Darum ist Sie dagegen: Die Ärztekammer will, dass eine Medizinerin nur Suizidhilfe leisten darf, wenn eine schwere, unheilbare Krankheit vorliegt. Für sie sind die neuen Richtlinien zu subjektiv. Neben körperlichen und psychischen Krankheiten könnten auch andere Faktoren Leiden verursachen. Darum übernimmt die Ärztekammer die neuen Richtlinien nicht.
So geht es weiter: Die Ärztekammer will die Richtlinien auch ändern, aber nicht so stark liberalisieren, wie das die Ethikkommission der SAMW vorschlägt. Sie könnte sich zum Beispiel vorstellen, dass Ärzte Sterbehilfe leisten dürfen, wenn jemand an einer schweren, unheilbaren Krankheit leidet, deren Symptome trotz Therapie nicht kontrollierbar sind. Damit wäre der Freitod bereits in einem frühen Stadium einer schmerzhaften Krankheit möglich.
Zahl der Woche: Weniger Raucher, mehr Übergewichtige
Die gute Nachricht: Die Schweizerinnen und Schweizer rauchen immer weniger Tabak.
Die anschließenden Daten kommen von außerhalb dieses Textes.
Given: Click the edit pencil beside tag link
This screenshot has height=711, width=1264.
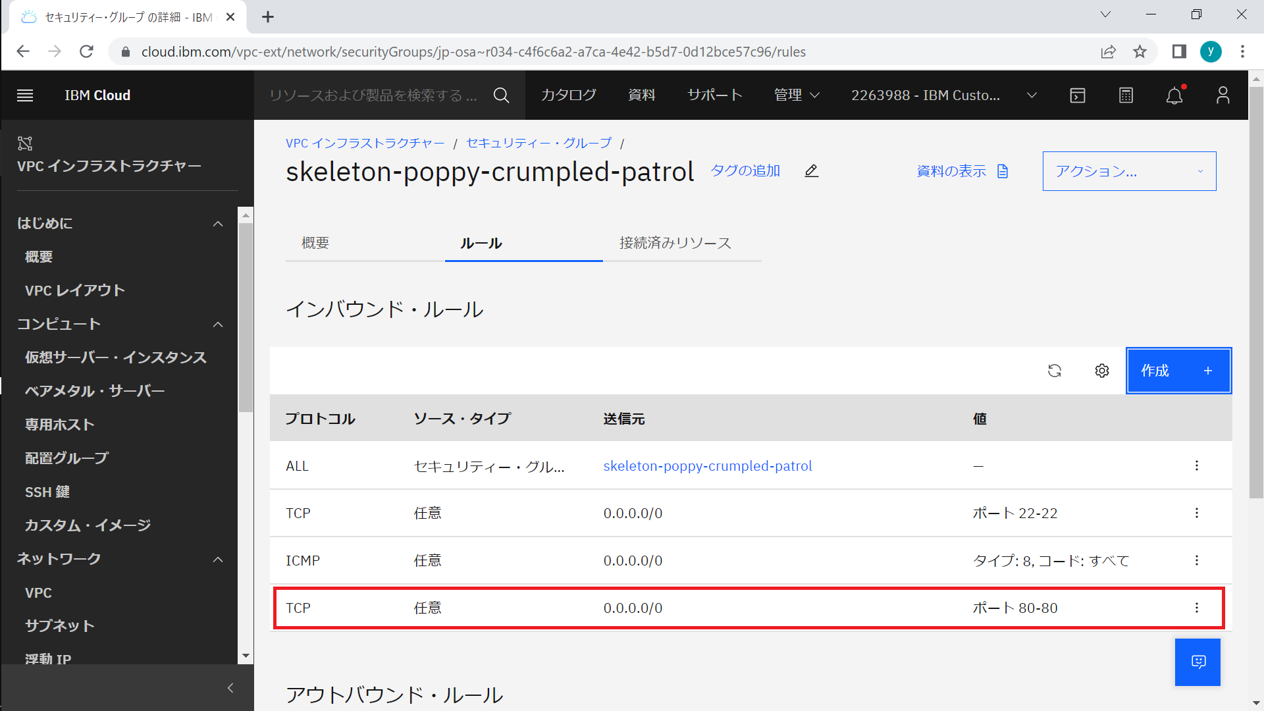Looking at the screenshot, I should coord(812,171).
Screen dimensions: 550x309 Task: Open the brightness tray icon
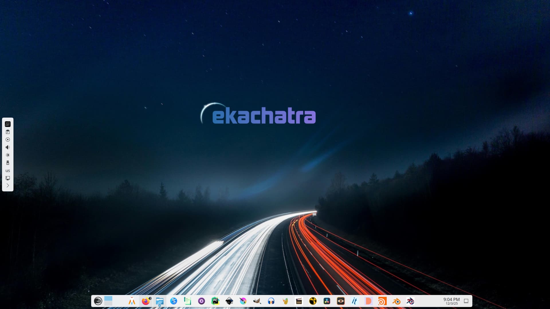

Zwar hat sich die Zahl der Raucher in den letzten zehn Jahren kaum verändert, ein Viertel der Bevölkerung greift immer noch regelmässig zur Zigarette, doch ist die dabei konsumierte Tabakmenge stark zurückgegangen. Der Anteil der Kettenraucher hat sich in den vergangenen 25 Jahren halbiert. Und auch der tägliche Alkoholkonsum ist seit 1992 um die Hälfte zurückgegangen. Die schlechte Nachricht: Wir werden immer dicker. 42 Prozent der Bevölkerung sind übergewichtig. Dabei hat sich vor allem der Anteil der schwer Übergewichtigen in den letzten 25 Jahren verdoppelt. Und das, obwohl immer mehr Menschen Sport treiben.